That's an overly simplistic (dare I say, engineering) view of how the law works. While their decisions are grounded in statute and constitutional law, as well as common law, they have broad enough latitude in how they apply it that they use a number of doctrines to actually figure out how they're going to rule even if they could rule either way based on the merits of the case. The higher up the court, the more likely this becomes - after all the case is sufficiently ambiguous that the lower courts couldn't resolve it easily. These doctrines are broadly speaking the court's view of "justness" and help them consistently apply the law to the facts of the case.
For instance, a number of laws have been struck down as being overly vague and a court could certainly find that because your hypothetical law doesn't define "shoe size" precisely enough, it's essentially void. Or if they figured that such a law was fair, they could also agree with the government that "shoe size" is commonly understood.

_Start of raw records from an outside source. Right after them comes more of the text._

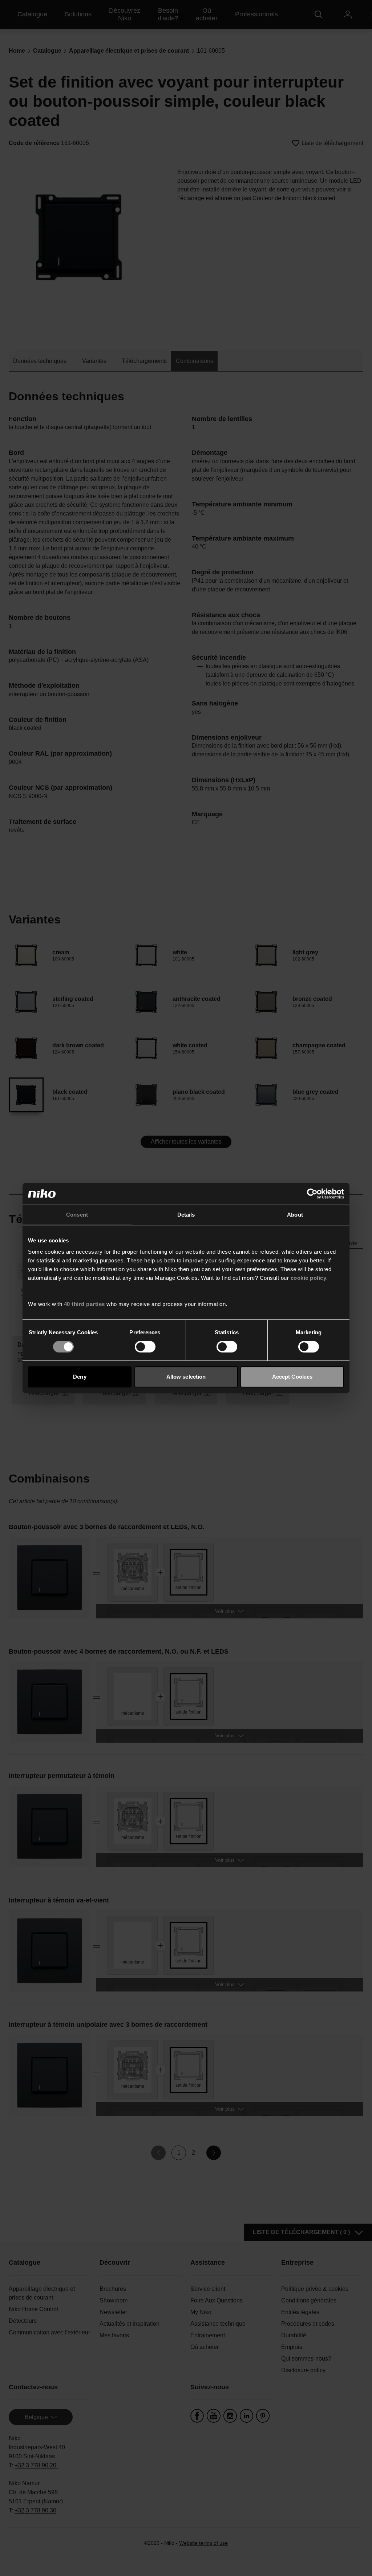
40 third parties (84, 1304)
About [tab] (295, 1215)
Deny (79, 1377)
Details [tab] (186, 1215)
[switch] (145, 1346)
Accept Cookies (292, 1377)
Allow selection (186, 1377)
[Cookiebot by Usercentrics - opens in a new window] (312, 1193)
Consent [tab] (77, 1215)
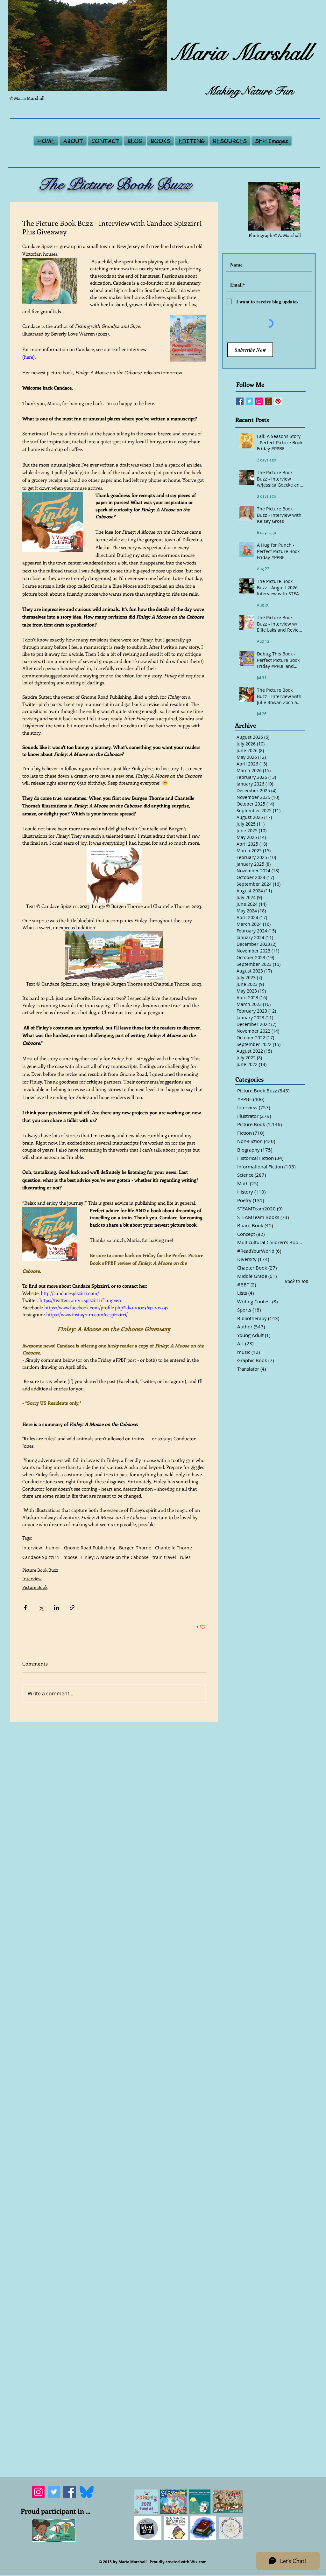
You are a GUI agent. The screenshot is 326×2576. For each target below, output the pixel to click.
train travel (164, 1557)
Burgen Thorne (135, 1547)
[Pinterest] (278, 401)
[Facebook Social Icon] (240, 401)
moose (70, 1557)
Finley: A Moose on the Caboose (115, 1557)
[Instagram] (38, 2480)
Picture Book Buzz (40, 1570)
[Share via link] (72, 1607)
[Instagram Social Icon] (259, 401)
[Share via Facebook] (25, 1607)
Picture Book (34, 1587)
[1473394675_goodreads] (268, 401)
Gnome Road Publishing (89, 1547)
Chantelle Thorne (173, 1547)
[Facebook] (69, 2480)
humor (53, 1547)
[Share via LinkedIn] (56, 1607)
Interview (32, 1547)
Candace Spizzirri (41, 1557)
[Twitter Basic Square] (249, 401)
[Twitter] (54, 2480)
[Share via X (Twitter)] (41, 1607)
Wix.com (198, 2550)
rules (185, 1557)
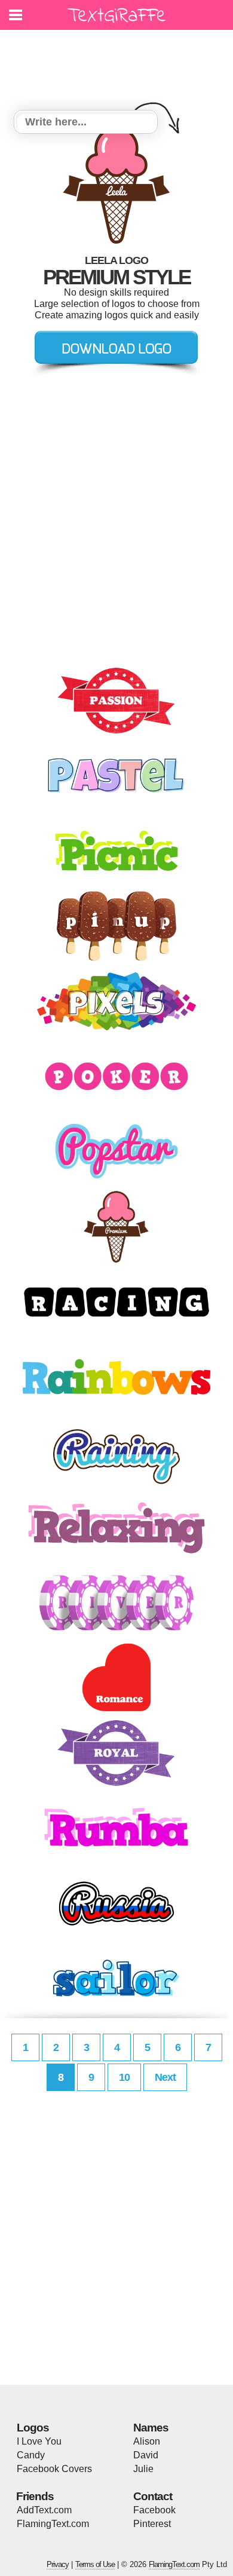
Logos (33, 2427)
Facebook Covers (54, 2469)
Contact (152, 2496)
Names (150, 2427)
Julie (143, 2469)
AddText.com (44, 2510)
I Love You (39, 2441)
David (145, 2455)
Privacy (58, 2564)
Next (165, 2077)
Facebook (154, 2510)
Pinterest (152, 2524)
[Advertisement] (119, 63)
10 (124, 2077)
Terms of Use (95, 2564)
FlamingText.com (53, 2524)
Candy (31, 2455)
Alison (146, 2441)
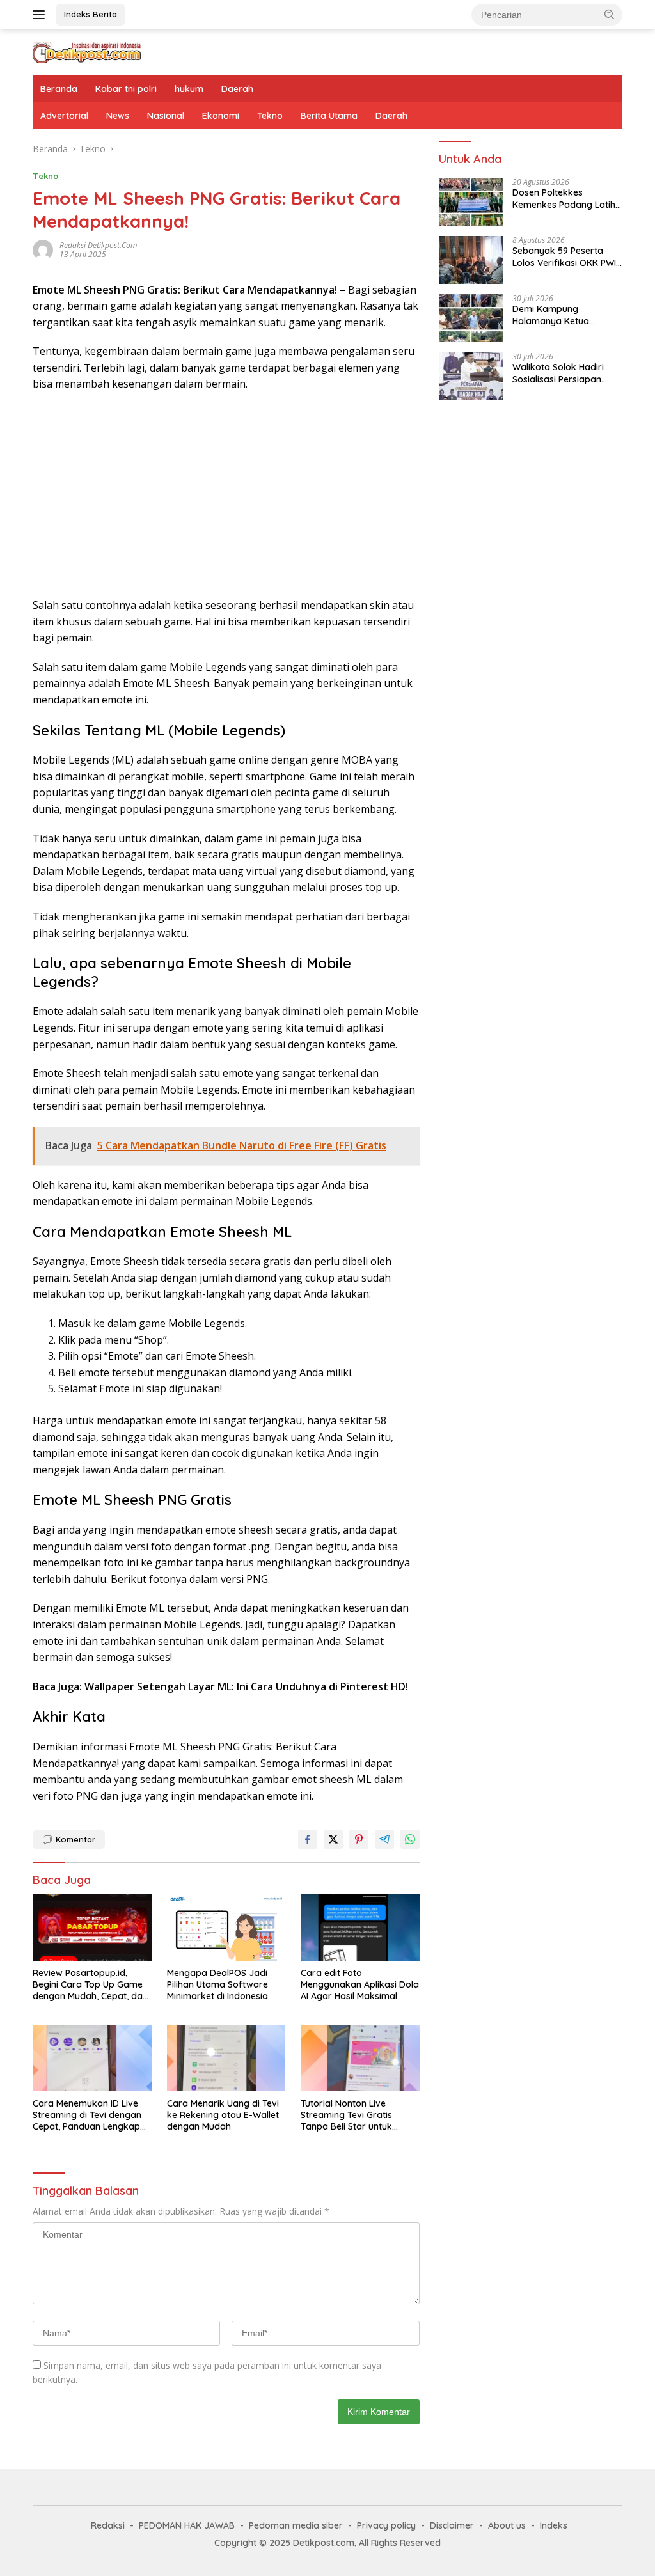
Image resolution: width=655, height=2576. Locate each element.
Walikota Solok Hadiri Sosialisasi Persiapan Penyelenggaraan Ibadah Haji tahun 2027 (566, 372)
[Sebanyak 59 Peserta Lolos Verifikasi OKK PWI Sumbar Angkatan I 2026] (471, 260)
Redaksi (108, 2525)
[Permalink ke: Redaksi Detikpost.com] (43, 248)
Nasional (165, 116)
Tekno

Put more broadly, one of the reasons the courts are so important is because they can essentially create law from thin air. For instance, did you know that the Constitution has nothing in it giving the Supreme Court the power to strike down laws? The court gave itself that power in Marbury v. Madison. (It's a bit more complicated than that, as history is, but nonetheless the Constitution doesn't mention it.) The court's mandate is deliberately left vague enough to continue to be relevant - for instance, if you piss off the court, you might find yourself jailed indefinitely for contempt, which is the only indefinite detention allowed by law. If you proscribe a court's behavior too much it becomes too easy to circumvent which leads to absurdities. Thankfully courts are reactive, not proactive, by nature - and they tend to have pretty reasonable and history-conscious people on them, so this usually works out alright.